Both variables represent the same window on the screen. You would thus expect the following interaction:

<window interface examples>+= [<-D]
> w3$backcolor
"white"
> w3$backcolor<-"green"
> w3$backcolor
"green"
> wf$backcolor
"green"

Changing w3's background color also changes wf's since both are the same physical window that happens to be known by different names.

Implementing this behavior is not too hard: the state can be stored in the external window management system. But suppose we want to be able to disconnect from the external system and preserve the state of our connection so we can re-establish it later. Suppose we also want to allow limited changes to inactive windows, such as changing their background color. We would like to have the same behavior as before: changing the background color in the R representation of w3 should change the color in the representation for wf since both represent the same physical window when the connection is re-established.

Possible Approaches

A Pointer Data Type

A simple step in this direction would be either to allow a representation of external pointers that can be passed around for use by C code, or a bit more generally allow a native data type that can consist of an allocation of memory of arbitrary size. A mechanism for tagging the memory with type information would help to insure some level of type safety. With such a mechanism the C side of an R interface to regcomp might look something like

<body of simple regcomp interface>=
PROTECT(val = R_NewNativeMem(sizeof(regexp_t), regexp_tag));
R_RegisterCFinalizer(val, regfree);
status = regcomp((regex_t *) R_NativeMemAddr(val), ...)

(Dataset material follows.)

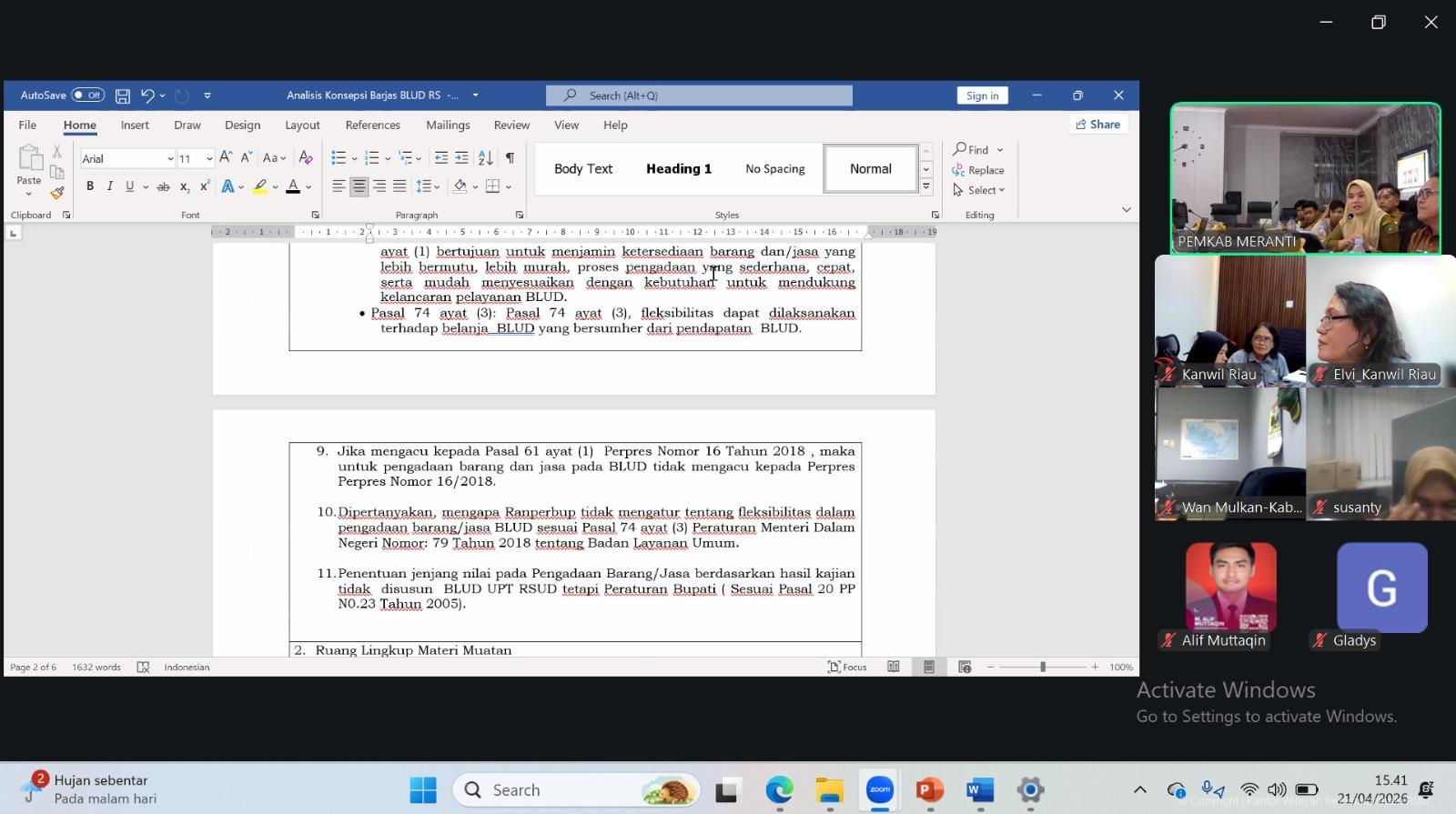Viewport: 1456px width, 814px height.
Task: Click the Show/Hide paragraph marks icon
Action: coord(510,158)
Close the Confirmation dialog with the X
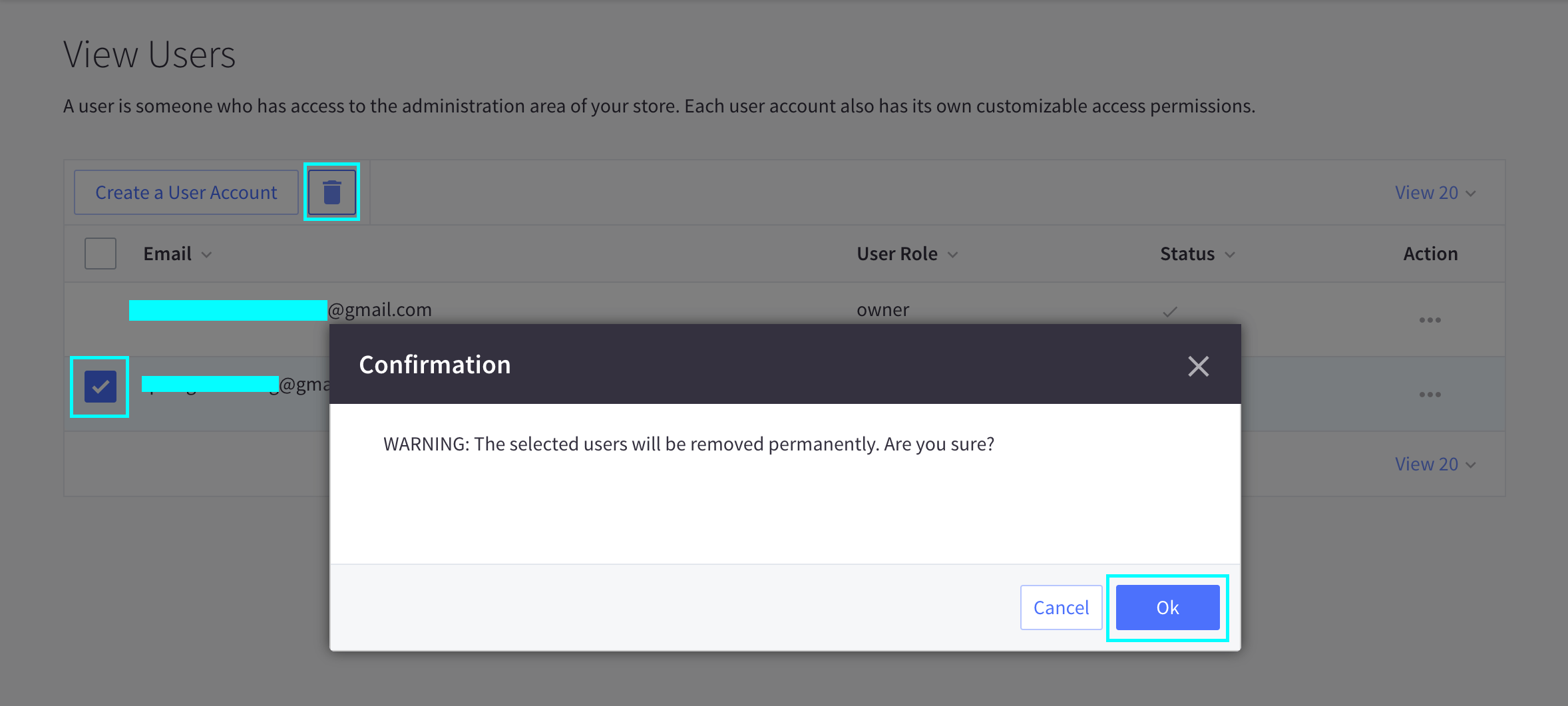Viewport: 1568px width, 706px height. click(1198, 365)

The interface for regexec could then type check the argument and then proceed to use it with something like

<body of simple regexec interface>=
R_CheckNativeMemType(val, regexp_tag)
regexec((regex_t *) R_NativeMemAddr(val), ...)

There are two choices on handling native data like this at the R level. One would be to make this new object another pass-by-reference object, like environments. This would be easy enough, but could lead to some confusions if users attempt to attach attributes to the object. A class attribute would be particularly useful in many situations. Programmers always have the option of wrapping a pass-by-reference object in a list and attaching attributes to the list wrapper, but perhaps we should do that for them right from the start and have the new object be in two parts,

 -----------      ---------------
| attr |  --|--->| native object |
 -----------      ---------------
The header part would obey standard pass-by-value semantics but duplicate would not copy the native object itself. Finalization would be based on the native object.

A Reference Wrapper

The idea of having a wrapper object that stops copying could in principle be extended to allow arbitrary R objects to be passed by reference. This could be sufficient for making R objects available to external programs. Whether it would be possible to allow arbitrary R code to operate usefully in the contents of these wrappers and have the effect you intend is not obvious.

A Pass-By-Reference Bit

An alternative to a wrapper based approach for allowing R objects to be passed by reference would be to allow a pass-by-reference bit to be set in any object. This would insure that the object is not copied. A mechanism for unsetting the bit should be provided (but not for setting it--it must only be set on a clean copy) should also be provided. In principle this would allow a new object to be created in writable state, initialized by modifying assignments, and then locked. Conceptually this might be the cleanest approach, but I suspect it might be the hardest to implement since the current copying semantics are assumed in all sorts of places in the internal C code.